*Data for this exercise*.

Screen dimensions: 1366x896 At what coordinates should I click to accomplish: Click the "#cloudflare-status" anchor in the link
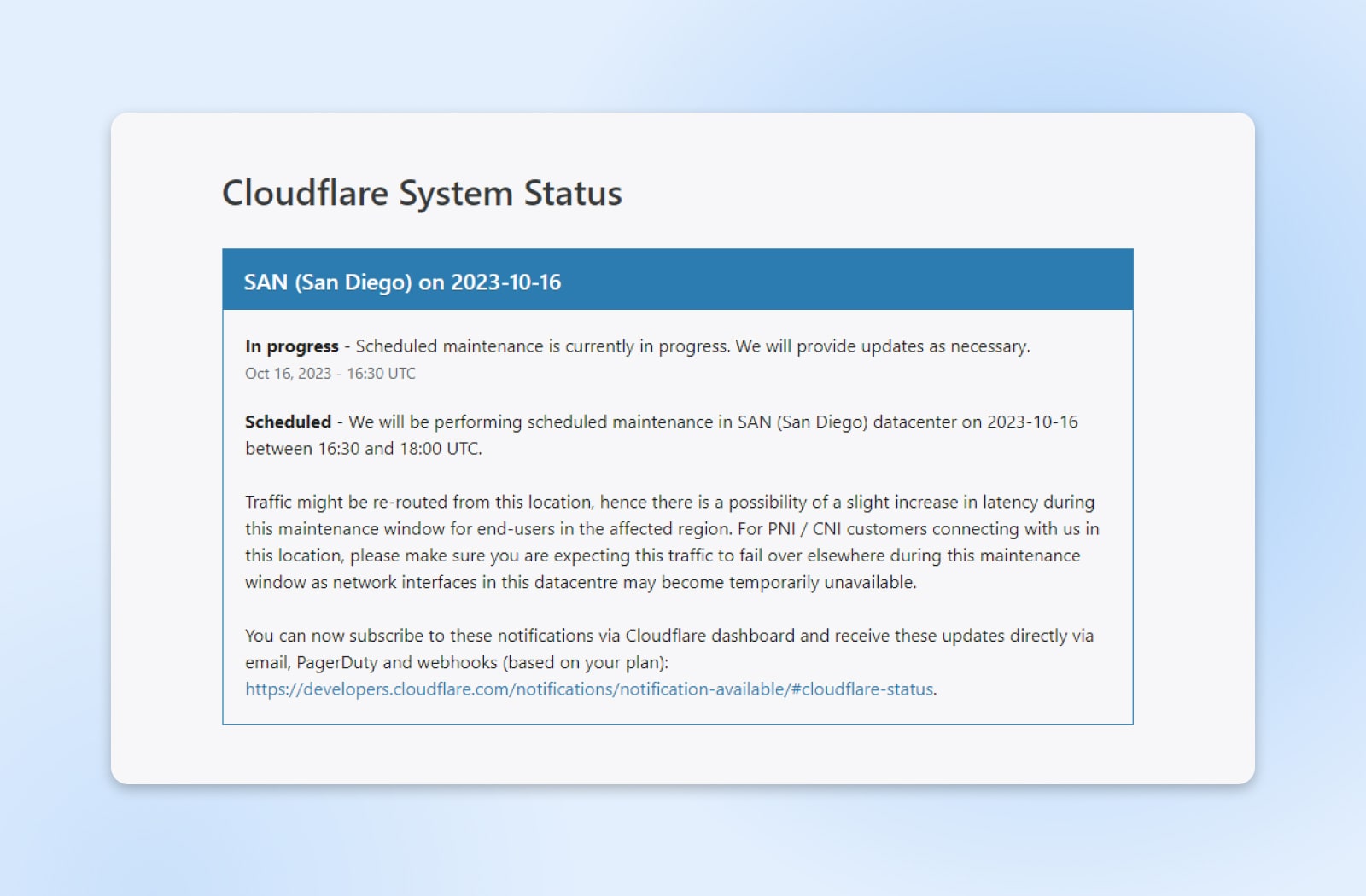click(871, 689)
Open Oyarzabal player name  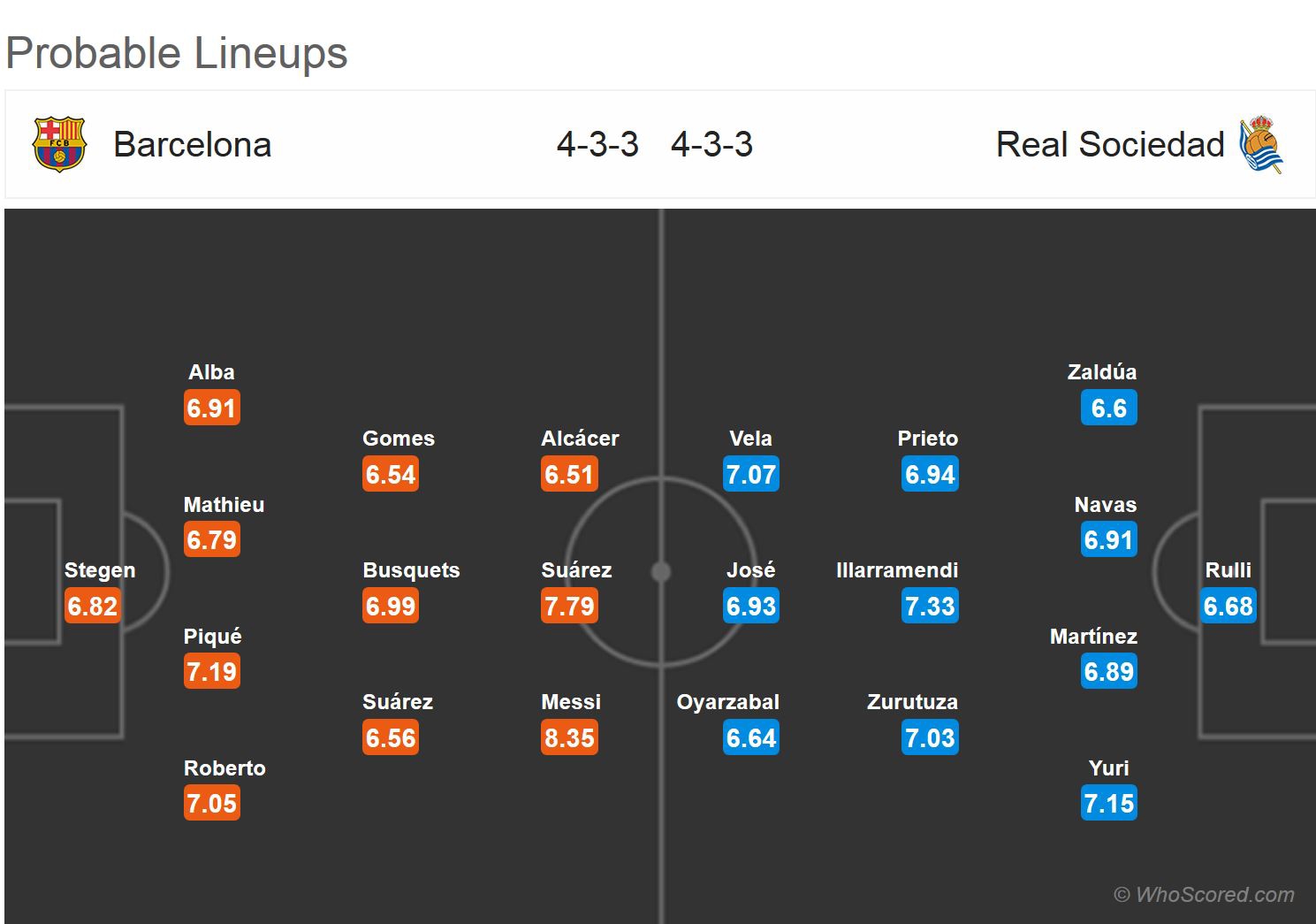pos(727,702)
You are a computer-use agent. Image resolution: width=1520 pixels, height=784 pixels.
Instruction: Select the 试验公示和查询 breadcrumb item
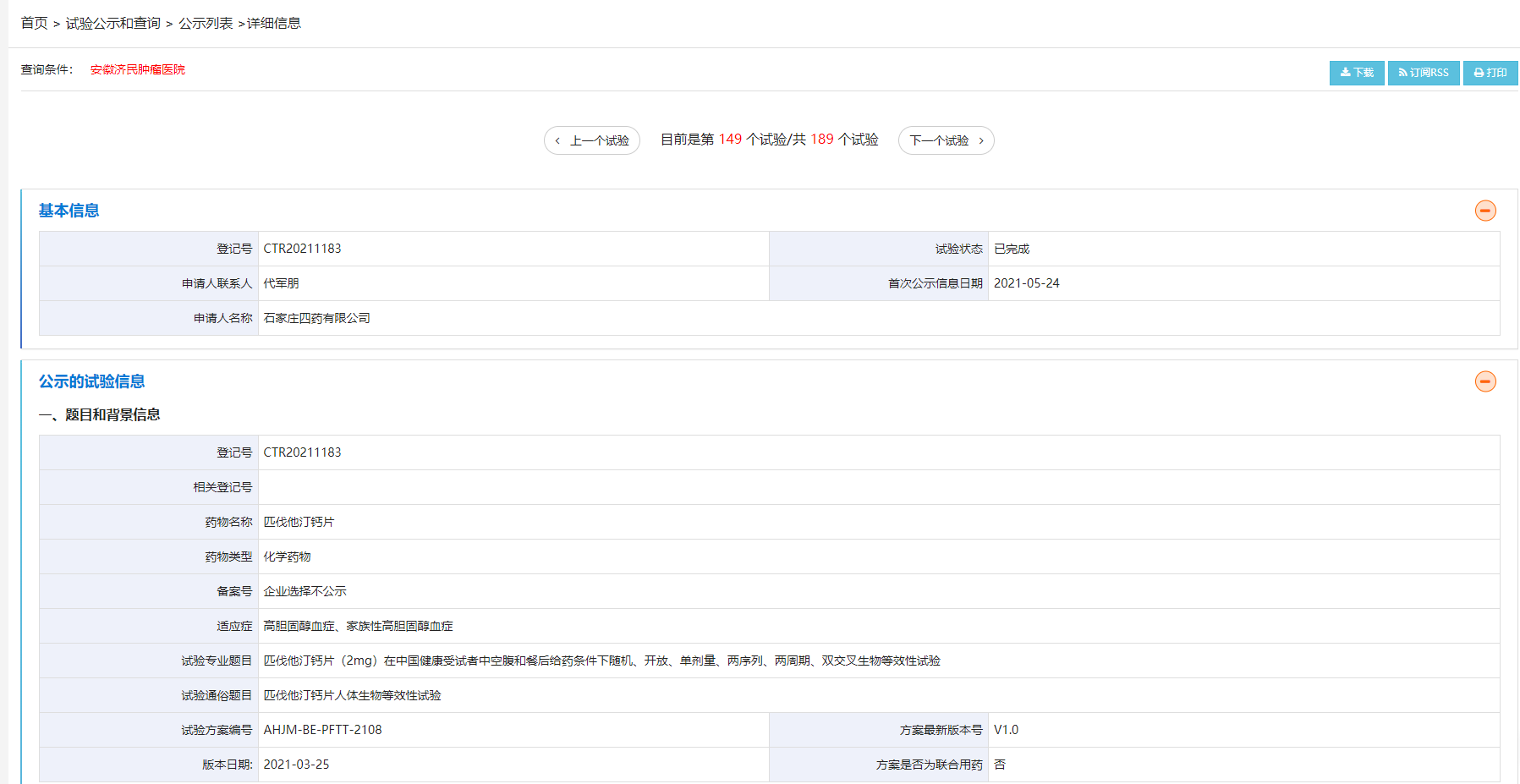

*Task directions*. Swap "breadcrumb item" for "menu link" in the part of the material that opens with the line containing "You are a computer-use" and closes at the end of the material, and give that part again with nothing else changed. Leave the pictures out.

*Right answer*.
You are a computer-use agent. Image resolution: width=1520 pixels, height=784 pixels.
Instruction: Select the 试验公示和查询 menu link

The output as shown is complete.